- [DATA]:
———
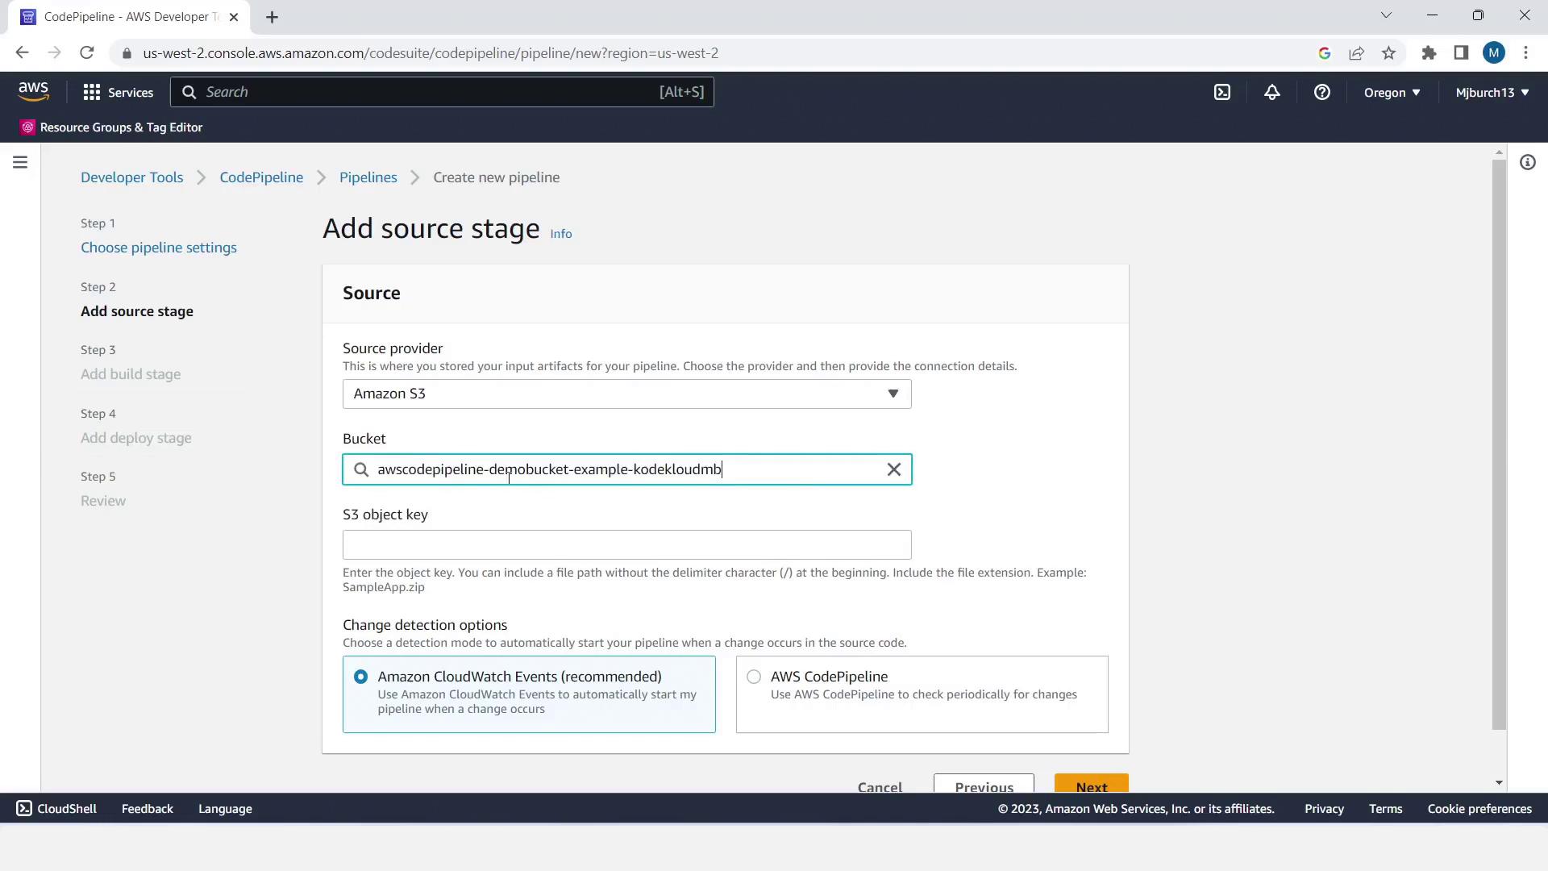Viewport: 1548px width, 871px height.
Task: Open the Pipelines breadcrumb link
Action: point(368,177)
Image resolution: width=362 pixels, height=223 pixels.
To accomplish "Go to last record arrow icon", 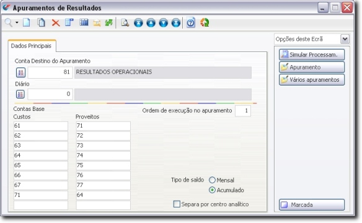I will (x=176, y=23).
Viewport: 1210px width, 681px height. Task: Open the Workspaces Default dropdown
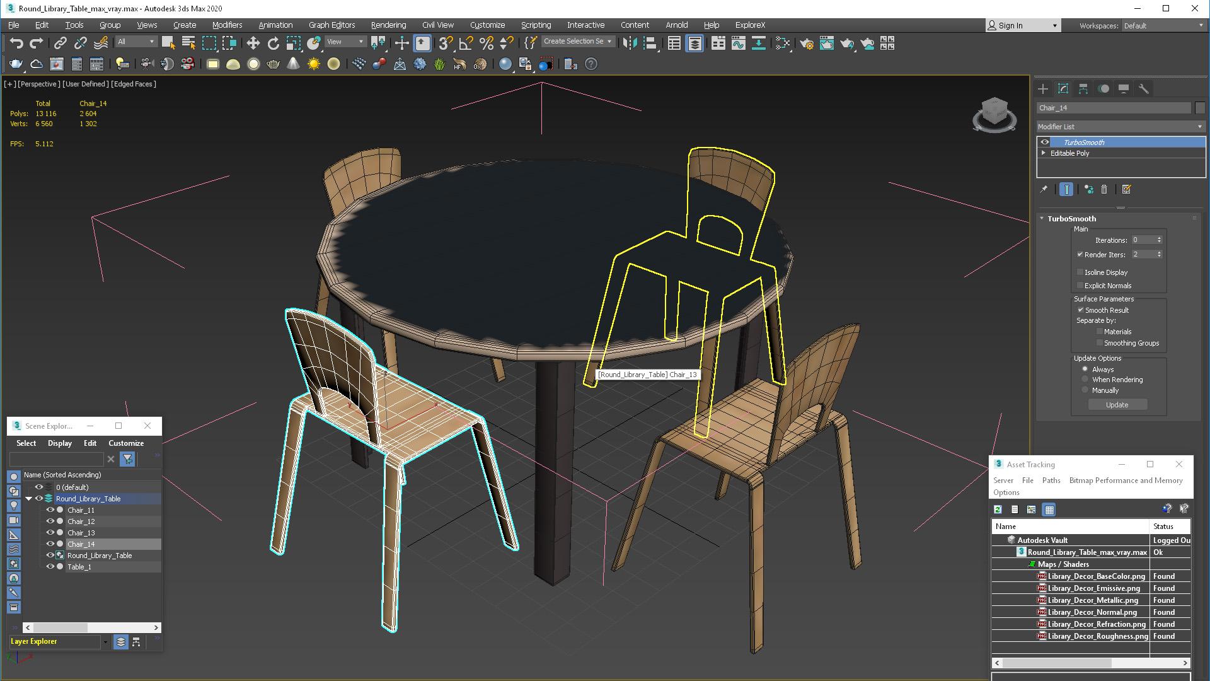click(1163, 26)
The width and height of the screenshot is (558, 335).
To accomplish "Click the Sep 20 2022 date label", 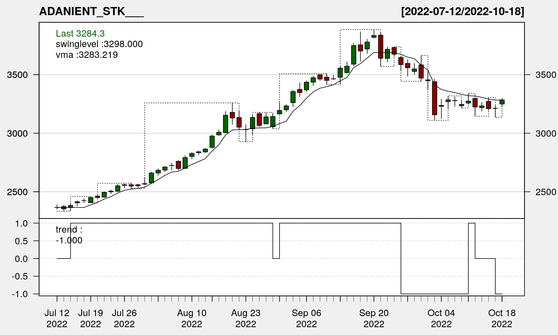I will point(374,318).
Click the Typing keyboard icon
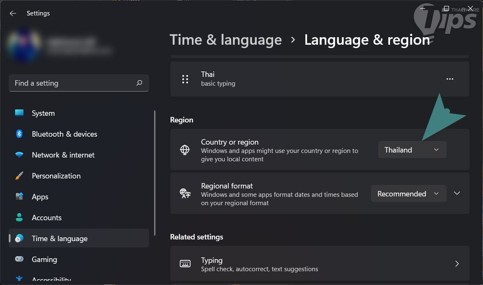Image resolution: width=483 pixels, height=285 pixels. [185, 264]
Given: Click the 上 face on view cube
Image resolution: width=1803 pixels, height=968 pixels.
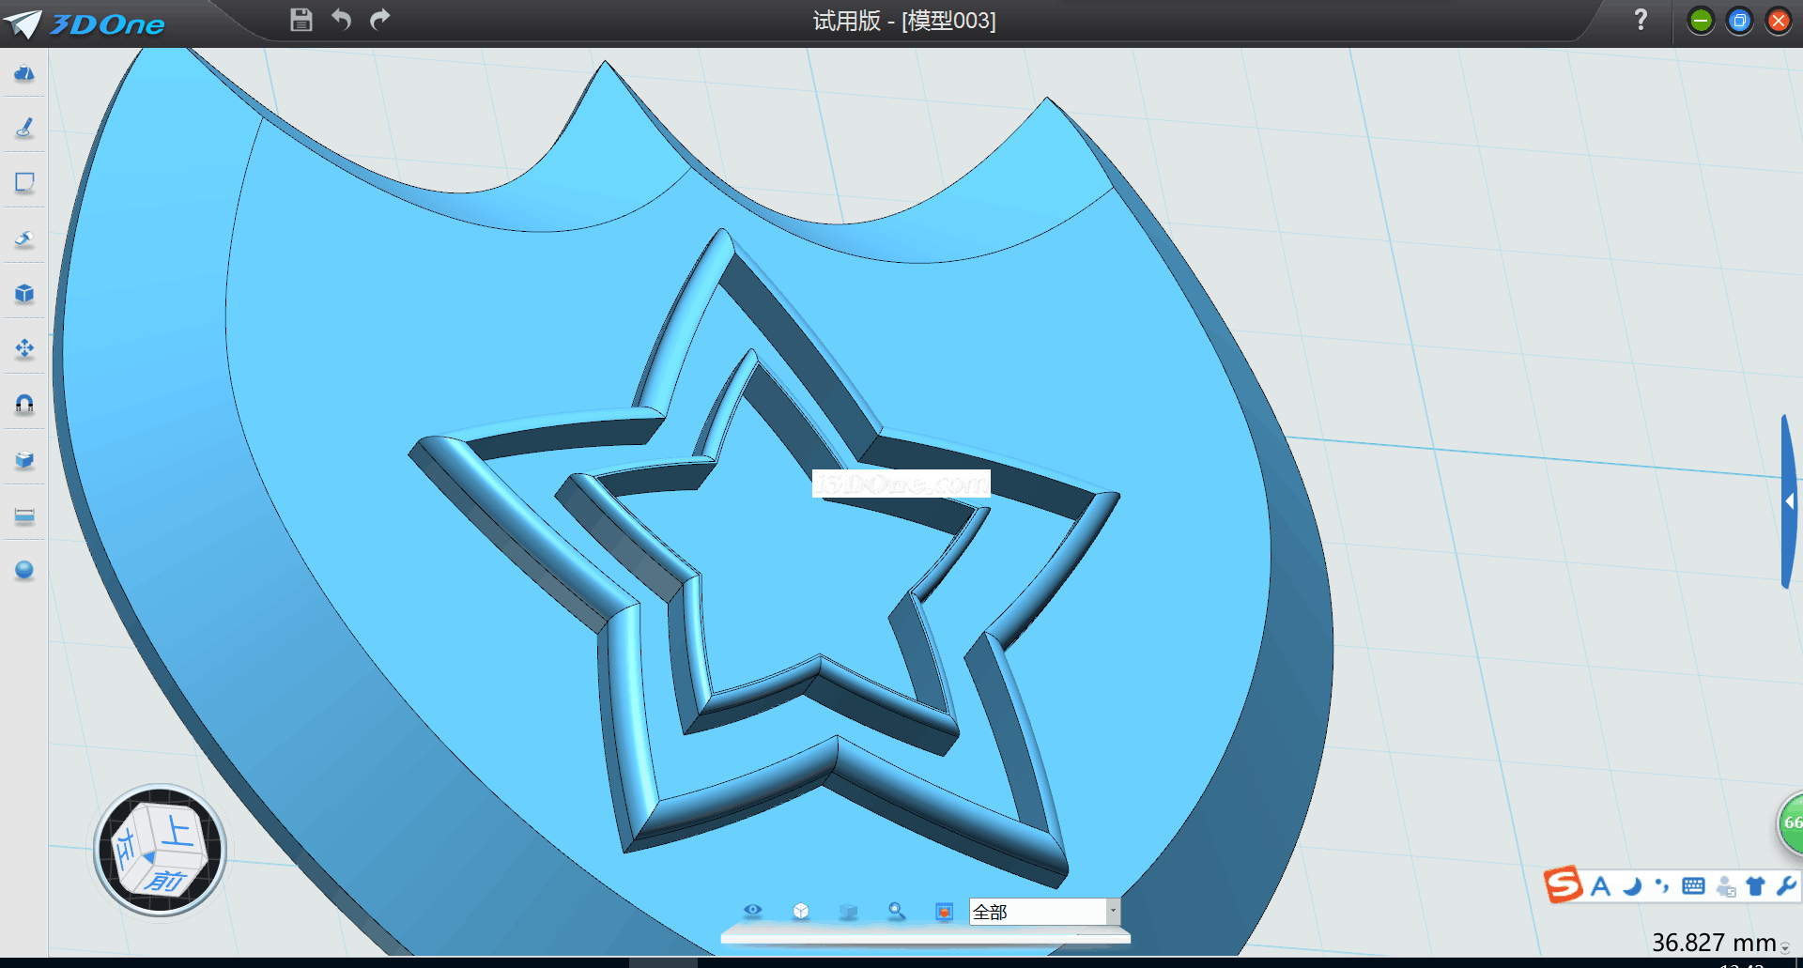Looking at the screenshot, I should tap(177, 830).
———
- [EXERCISE OBJECTIVE]:
Swap "view cube" for "navigation cube" in the lines running from the line with "Given: Click the 上 face on view cube" through the last line, and reproduce only those lines with everything else unchanged. Leave the pictures out of your answer.

- [SOLUTION TO THE PROBLEM]:
Given: Click the 上 face on navigation cube
Image resolution: width=1803 pixels, height=968 pixels.
Looking at the screenshot, I should tap(177, 830).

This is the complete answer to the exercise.